La limusina se alejó con la niña en su interior y el joven se quedó solo mirando el agua, en la que pudo seguir viendo el ir y venir de los galenos que acaban de suturar sus heridas mientras las enfermeras recogían el instrumental. De repente alguien le propinó un empujón que le hizo caer en el riachuelo.
Cuando abrió los ojos pudo ver a su madre con los ojos rojos de haber llorado, que le tenía cogida la mano. Miró a su alrededor percatándose que se encontraba en el hospital.
-Hijo mío. Has despertado.
-Hola mamá.
-¿Cómo estás cariño?
-Me duele mucho la cabeza.
Una enfermera que estaba cerca, al escucharle le dijo:
-Te aumentaremos la dosis un poco para que no te duela tanto. Has tenido mucha suerte.
Otra enfermera entró y en voz baja dijo a su compañera:
-La niña de la 306 no ha superado el coma y acaba de morir. ¡Maldito cáncer!
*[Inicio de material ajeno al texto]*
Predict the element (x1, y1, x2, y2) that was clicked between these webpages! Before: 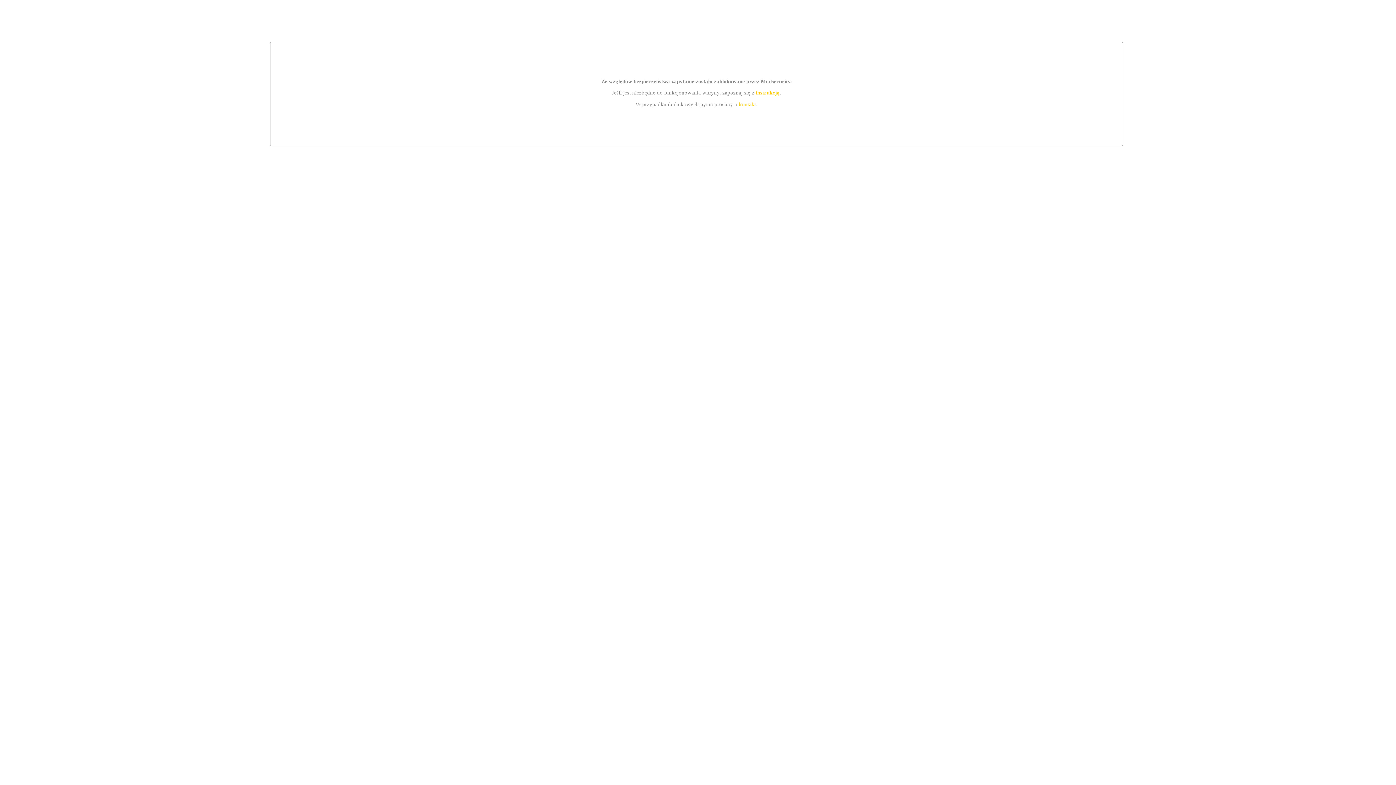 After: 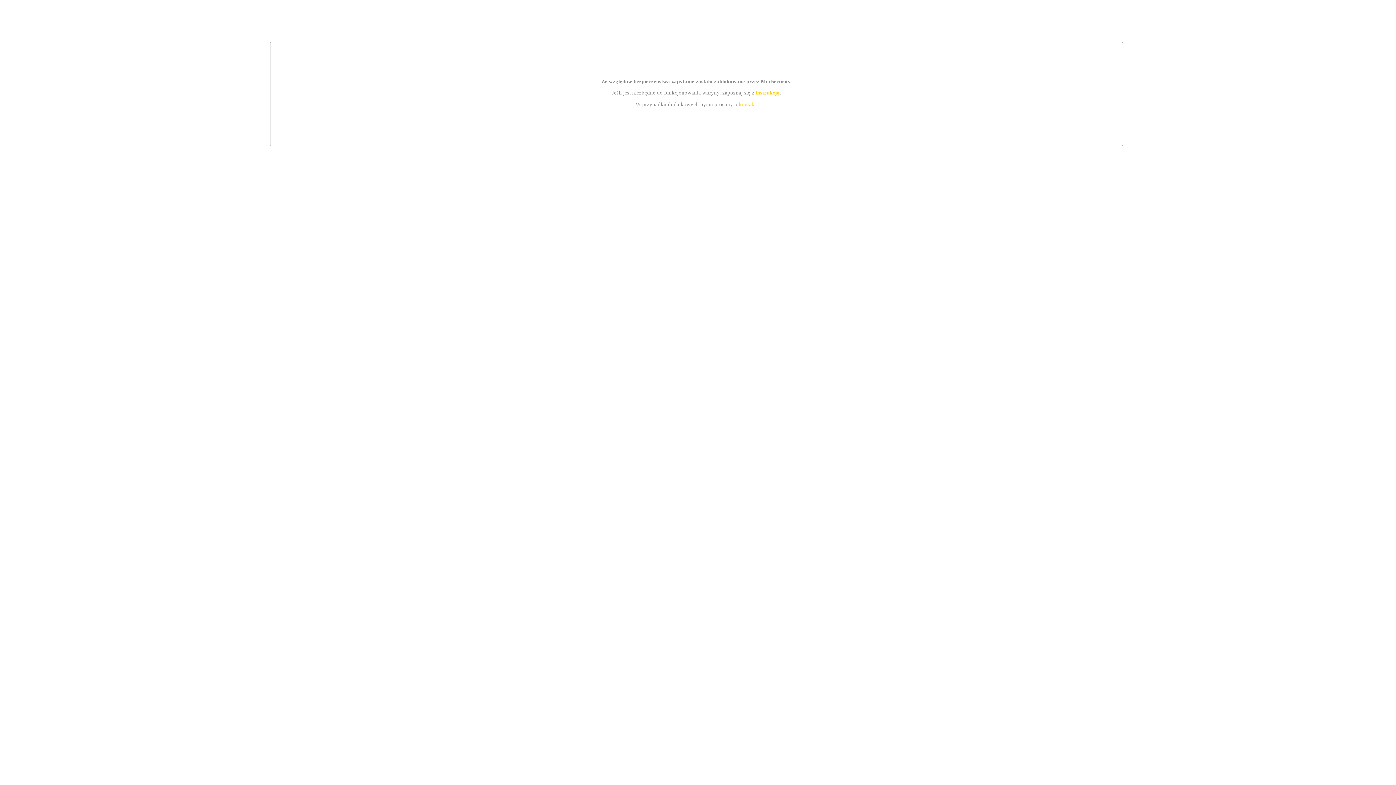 Action: label: instrukcją bbox: (755, 89, 779, 95)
Aquella noche los componentes del grupo que agredió al joven sufrieron sendas pesadillas, todos la misma. Estaban presos en un castillo medieval donde una reina, sentada en el trono les estaba juzgando por sus actos. Curiosamente la reina tenía el rostro de una niña con una corona en la que podía verse dibujado un número, el 306. La reina les sentenciaba a que un enorme loro les picoteara la nariz.
Por la mañana los crueles acosadores del joven se presentaron en el instituto con sendos granos en la nariz, granos que por más que intentaron hacer desaparecer, volvían a surgir con mayor virulencia, granos que fueron el motivo de burla de todos cuantos les veían, granos que perduraron en su apéndice durante muchos tiempo, casi tanto como el que llevaban ellos riéndose del joven al que habían maltratado.
Y colorín colorado….
NO! Este cuento no se ha acabado, la historia sigue y sigue cada día en miles de colegios e institutos, en las calles, de día y de noche. Siempre hay alguien que sufre el maltrato por el simple hecho de ser considerado diferente.